圖13 點蝕2情況下從動輪角加速度時域圖對比
點蝕3情況下從動輪角加速度時域圖對比如圖14所示。

圖14 點蝕3情況下從動輪角加速度時域圖對比
從圖12~圖14中可以看出:普通漸開線齒輪角加速度整體波動大、峰值高,最大值為3.012×107°/s2;雙漸開線齒輪在0~0.02 s內呈加速上升狀態,角加速度波動較穩定,最大值為2.66×106°/s2,不會產生過大的沖擊,速度變化整體優于普通漸開線齒輪的速度變化;齒面點蝕由點蝕1擴展為點蝕3,兩齒輪的振動角加速度最大值均有所增加,雙漸開線齒輪振動角加速度的幅值變化小于普通漸開線齒輪的幅值變化,角加速度幅值分布集中,未有較大突變值。
因此,點蝕發生時雙漸開線齒輪抵抗沖擊的能力較強,動力傳遞的穩定性優于普通漸開線齒輪的穩定性,傳動過程較平穩。

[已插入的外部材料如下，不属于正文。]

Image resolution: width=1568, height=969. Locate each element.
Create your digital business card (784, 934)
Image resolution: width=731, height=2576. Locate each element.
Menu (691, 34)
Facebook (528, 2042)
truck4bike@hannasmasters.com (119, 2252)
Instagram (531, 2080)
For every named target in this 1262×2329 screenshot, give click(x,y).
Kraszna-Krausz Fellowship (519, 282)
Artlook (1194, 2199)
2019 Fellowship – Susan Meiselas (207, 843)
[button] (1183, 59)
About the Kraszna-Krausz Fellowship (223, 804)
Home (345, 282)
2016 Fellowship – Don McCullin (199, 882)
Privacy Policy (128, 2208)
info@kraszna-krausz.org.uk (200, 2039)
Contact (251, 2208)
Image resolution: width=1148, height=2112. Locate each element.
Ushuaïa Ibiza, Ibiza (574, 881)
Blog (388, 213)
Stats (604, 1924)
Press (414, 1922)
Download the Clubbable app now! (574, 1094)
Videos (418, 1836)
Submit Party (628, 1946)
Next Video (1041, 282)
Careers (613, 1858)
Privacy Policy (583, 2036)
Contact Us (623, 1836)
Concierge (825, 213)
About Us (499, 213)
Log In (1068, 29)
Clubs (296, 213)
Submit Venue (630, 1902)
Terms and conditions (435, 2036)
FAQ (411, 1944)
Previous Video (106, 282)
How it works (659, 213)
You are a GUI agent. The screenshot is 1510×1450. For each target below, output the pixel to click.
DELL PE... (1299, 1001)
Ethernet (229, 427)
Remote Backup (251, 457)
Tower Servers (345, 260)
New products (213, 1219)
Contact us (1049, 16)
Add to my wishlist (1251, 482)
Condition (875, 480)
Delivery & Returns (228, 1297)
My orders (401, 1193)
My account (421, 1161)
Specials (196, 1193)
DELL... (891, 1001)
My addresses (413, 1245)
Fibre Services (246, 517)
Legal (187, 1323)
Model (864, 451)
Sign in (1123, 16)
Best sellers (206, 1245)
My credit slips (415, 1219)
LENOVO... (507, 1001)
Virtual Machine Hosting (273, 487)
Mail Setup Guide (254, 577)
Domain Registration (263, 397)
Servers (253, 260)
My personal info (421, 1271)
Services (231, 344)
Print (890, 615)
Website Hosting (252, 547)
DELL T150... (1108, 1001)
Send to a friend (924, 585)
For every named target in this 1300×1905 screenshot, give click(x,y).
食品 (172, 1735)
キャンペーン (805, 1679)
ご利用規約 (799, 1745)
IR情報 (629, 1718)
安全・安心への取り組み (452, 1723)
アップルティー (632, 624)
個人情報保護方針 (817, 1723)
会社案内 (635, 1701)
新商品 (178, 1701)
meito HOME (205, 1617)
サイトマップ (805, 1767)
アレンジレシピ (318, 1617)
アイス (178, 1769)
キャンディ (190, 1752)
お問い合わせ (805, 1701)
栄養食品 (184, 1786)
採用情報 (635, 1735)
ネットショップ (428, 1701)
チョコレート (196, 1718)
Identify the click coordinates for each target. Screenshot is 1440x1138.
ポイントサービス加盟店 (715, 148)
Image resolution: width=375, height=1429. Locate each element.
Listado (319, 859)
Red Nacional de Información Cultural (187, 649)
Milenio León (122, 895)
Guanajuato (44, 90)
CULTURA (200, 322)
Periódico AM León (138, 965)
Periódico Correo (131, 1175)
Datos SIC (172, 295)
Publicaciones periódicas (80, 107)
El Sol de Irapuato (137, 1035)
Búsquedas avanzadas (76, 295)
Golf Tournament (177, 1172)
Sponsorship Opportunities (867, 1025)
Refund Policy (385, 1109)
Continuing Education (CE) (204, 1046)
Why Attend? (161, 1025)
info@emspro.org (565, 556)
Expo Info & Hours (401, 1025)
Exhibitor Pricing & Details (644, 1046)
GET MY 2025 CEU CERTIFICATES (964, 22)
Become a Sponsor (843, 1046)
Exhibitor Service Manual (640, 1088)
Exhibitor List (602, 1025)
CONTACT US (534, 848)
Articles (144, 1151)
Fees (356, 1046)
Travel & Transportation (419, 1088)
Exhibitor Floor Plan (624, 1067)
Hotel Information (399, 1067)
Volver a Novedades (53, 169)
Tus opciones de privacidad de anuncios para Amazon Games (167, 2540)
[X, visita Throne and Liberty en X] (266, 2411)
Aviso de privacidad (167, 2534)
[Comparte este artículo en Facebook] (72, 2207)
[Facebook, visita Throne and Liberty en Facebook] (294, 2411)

筆者研究了雙漸開線齒輪不同點蝕情況下接觸線長度及時變嚙合剛度的變化規律,用有限元法驗證了接觸線長度計算嚙合剛度的準確性;建立了點蝕情況發生時雙漸開線與普通漸開線齒輪柔性多體動力學模型;分析了不同點蝕情況對兩齒輪動態嚙合力及振動加速度的影響。
研究結果表明:
1)點蝕發生時,雙漸開線齒輪輪齒進入嚙合后接觸線長度發生變化,在輪齒退出嚙合時接觸線長度不發生變化;
2)隨著點蝕程度的加深,兩種類型齒輪嚙合剛度均不斷減小,其中雙漸開線齒輪在點蝕影響下的嚙合剛度變化穩定,抵抗沖擊能力優于普通漸開線齒輪的抗沖擊能力;
3)同工況條件下,隨著點蝕程度的加深,兩種類型齒輪動態嚙合力及振動角加速度幅值增加,雙漸開線齒輪嚙合力最大值為1.24×105N,角加速度最大值為2.66×106°/s2,普通漸開線齒輪嚙合力最大值為1.01×106N,角加速度最大值為3.012×107°/s2;可見,雙漸開線齒輪的加速度幅值波動較平緩,動力傳遞穩定性優于普通漸開線齒輪的穩定性。
筆者后續的研究方向為:1)不同工況下雙漸開線齒輪的齒面形貌,安裝誤差等的動力學特性;2)研究雙漸開線齒輪瞬態接觸下的齒面油膜壓力分布、摩擦因數等瞬態接觸特征量的提取方法,及其對動載荷的影響規律。